Requirement A | In the piece on Booster's KiwiSaver funds, rewrite the passage starting at "Booster has upped" and ending at "Fidelity KiwiSaver scheme.", swapping "Asset Class" for "Core" throughout.
Requirement B |
Answer these questions from the piece on Booster's KiwiSaver funds:
(i) How many KiwiSaver investment options does Booster now have?
(ii) What was Booster formerly called?
(iii) In what year did Booster purchase the Fidelity KiwiSaver scheme?

Booster has upped its KiwiSaver investment options to 16 with the addition of a new ‘Asset Class’ balanced fund.
The balanced fund joins its Asset Class growth and conservative siblings, which are ultimately managed by US factor-based investment house Dimensional Fund Advisors.
As well as introducing the new fund, the Wellington-based Booster (formerly Grosvenor) has trimmed the fees for the conservative and growth options by 0.01 per cent to 1.15 per cent and 1.29 per cent, respectively. Meanwhile, the Asset Class growth fund has dialed up the risk exposure a little, increasing the allocation to growth assets to 90 per cent from its previous 85 per cent.
Booster inherited the Asset Class funds, which are advised on by the Hastings-headquartered Stewart Group, following its 2013 purchase of the Fidelity KiwiSaver scheme.

Stored lines |

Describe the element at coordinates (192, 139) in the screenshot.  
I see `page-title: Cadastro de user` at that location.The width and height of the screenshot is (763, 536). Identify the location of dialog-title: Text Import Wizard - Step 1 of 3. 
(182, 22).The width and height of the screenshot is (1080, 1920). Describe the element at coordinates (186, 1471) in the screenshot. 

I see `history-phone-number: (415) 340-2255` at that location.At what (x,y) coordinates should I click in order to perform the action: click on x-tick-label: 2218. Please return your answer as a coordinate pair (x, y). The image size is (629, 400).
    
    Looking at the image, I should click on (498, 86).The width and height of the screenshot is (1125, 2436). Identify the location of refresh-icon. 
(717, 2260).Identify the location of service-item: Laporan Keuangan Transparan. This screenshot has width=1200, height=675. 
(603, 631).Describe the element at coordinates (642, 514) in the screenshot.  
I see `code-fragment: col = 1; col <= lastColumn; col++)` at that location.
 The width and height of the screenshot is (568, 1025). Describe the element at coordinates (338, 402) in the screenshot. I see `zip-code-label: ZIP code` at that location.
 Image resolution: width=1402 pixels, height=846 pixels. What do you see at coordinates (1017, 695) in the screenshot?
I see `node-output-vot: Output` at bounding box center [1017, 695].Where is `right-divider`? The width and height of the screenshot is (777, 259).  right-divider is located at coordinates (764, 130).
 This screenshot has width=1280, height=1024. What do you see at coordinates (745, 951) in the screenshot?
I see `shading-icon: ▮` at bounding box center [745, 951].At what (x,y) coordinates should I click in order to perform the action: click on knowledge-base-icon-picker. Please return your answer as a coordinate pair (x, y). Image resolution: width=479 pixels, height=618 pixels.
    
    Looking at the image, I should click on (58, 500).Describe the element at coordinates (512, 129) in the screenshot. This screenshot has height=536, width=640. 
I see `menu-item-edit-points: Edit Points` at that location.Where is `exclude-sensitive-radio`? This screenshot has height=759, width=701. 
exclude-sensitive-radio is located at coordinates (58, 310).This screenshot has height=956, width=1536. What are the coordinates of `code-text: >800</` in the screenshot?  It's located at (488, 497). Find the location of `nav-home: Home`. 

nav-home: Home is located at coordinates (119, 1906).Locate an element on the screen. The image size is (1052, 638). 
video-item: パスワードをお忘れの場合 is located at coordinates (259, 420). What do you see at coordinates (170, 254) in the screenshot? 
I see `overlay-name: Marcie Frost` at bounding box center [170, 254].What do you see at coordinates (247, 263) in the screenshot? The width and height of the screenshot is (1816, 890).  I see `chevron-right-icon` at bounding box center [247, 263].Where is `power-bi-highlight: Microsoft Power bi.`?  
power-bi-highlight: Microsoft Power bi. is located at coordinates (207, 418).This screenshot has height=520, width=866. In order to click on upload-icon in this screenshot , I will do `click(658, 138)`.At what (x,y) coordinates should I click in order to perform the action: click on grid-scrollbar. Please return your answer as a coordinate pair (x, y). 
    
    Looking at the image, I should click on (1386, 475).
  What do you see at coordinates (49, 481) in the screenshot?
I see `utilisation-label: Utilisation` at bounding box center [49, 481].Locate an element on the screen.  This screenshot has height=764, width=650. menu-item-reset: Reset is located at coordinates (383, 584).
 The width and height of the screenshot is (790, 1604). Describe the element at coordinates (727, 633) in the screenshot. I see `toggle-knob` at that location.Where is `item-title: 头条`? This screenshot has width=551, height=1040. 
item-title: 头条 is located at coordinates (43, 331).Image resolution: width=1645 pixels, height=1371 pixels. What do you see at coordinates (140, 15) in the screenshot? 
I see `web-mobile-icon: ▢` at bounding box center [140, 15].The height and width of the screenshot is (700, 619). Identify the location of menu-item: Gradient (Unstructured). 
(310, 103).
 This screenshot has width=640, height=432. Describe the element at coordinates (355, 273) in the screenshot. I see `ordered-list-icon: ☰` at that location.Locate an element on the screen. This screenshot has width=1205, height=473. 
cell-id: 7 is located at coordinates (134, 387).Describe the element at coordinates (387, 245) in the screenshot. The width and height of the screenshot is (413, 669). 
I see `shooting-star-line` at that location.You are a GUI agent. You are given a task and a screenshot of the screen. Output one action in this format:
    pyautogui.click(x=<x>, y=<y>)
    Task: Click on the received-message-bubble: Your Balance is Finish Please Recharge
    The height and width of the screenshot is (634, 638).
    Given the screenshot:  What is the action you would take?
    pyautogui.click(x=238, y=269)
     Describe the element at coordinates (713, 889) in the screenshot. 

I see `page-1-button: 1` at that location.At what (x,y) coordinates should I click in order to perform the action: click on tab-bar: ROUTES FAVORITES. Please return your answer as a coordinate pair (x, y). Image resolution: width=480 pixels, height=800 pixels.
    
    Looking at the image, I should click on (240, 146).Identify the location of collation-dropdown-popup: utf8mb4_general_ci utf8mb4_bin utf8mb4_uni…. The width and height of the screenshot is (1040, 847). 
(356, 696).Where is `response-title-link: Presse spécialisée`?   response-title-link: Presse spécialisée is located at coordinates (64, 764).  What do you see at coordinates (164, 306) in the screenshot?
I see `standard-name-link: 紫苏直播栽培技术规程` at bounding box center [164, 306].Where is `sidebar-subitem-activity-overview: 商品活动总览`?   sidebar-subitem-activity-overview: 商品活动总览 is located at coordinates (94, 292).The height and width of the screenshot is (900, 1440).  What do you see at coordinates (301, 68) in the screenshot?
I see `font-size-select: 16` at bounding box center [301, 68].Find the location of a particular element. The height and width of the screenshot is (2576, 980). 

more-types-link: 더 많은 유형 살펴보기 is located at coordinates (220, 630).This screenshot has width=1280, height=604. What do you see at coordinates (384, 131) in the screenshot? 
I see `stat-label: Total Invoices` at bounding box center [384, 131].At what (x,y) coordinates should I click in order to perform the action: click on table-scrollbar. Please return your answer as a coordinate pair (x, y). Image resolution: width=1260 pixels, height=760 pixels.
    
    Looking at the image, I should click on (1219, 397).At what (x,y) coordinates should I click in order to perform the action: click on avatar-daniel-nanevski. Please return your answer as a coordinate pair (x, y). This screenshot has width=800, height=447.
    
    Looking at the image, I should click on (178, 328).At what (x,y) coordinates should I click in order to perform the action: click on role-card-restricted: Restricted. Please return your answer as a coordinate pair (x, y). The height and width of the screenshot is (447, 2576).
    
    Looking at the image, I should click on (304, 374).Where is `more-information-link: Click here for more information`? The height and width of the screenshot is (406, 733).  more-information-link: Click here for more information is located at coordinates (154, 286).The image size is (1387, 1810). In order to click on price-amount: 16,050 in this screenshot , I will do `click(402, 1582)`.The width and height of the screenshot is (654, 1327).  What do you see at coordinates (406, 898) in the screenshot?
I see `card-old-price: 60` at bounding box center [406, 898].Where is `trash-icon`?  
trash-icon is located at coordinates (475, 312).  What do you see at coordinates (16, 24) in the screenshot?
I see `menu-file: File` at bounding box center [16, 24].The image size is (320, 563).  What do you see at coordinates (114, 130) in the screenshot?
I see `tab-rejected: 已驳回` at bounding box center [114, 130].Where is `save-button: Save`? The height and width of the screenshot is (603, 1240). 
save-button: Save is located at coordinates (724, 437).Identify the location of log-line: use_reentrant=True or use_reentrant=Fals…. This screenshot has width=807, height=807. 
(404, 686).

Exercise output A |
Booster has upped its KiwiSaver investment options to 16 with the addition of a new ‘Core’ balanced fund.
The balanced fund joins its Core growth and conservative siblings, which are ultimately managed by US factor-based investment house Dimensional Fund Advisors.
As well as introducing the new fund, the Wellington-based Booster (formerly Grosvenor) has trimmed the fees for the conservative and growth options by 0.01 per cent to 1.15 per cent and 1.29 per cent, respectively. Meanwhile, the Core growth fund has dialed up the risk exposure a little, increasing the allocation to growth assets to 90 per cent from its previous 85 per cent.
Booster inherited the Core funds, which are advised on by the Hastings-headquartered Stewart Group, following its 2013 purchase of the Fidelity KiwiSaver scheme.

Exercise output B |
(i) 16
(ii) Grosvenor
(iii) 2013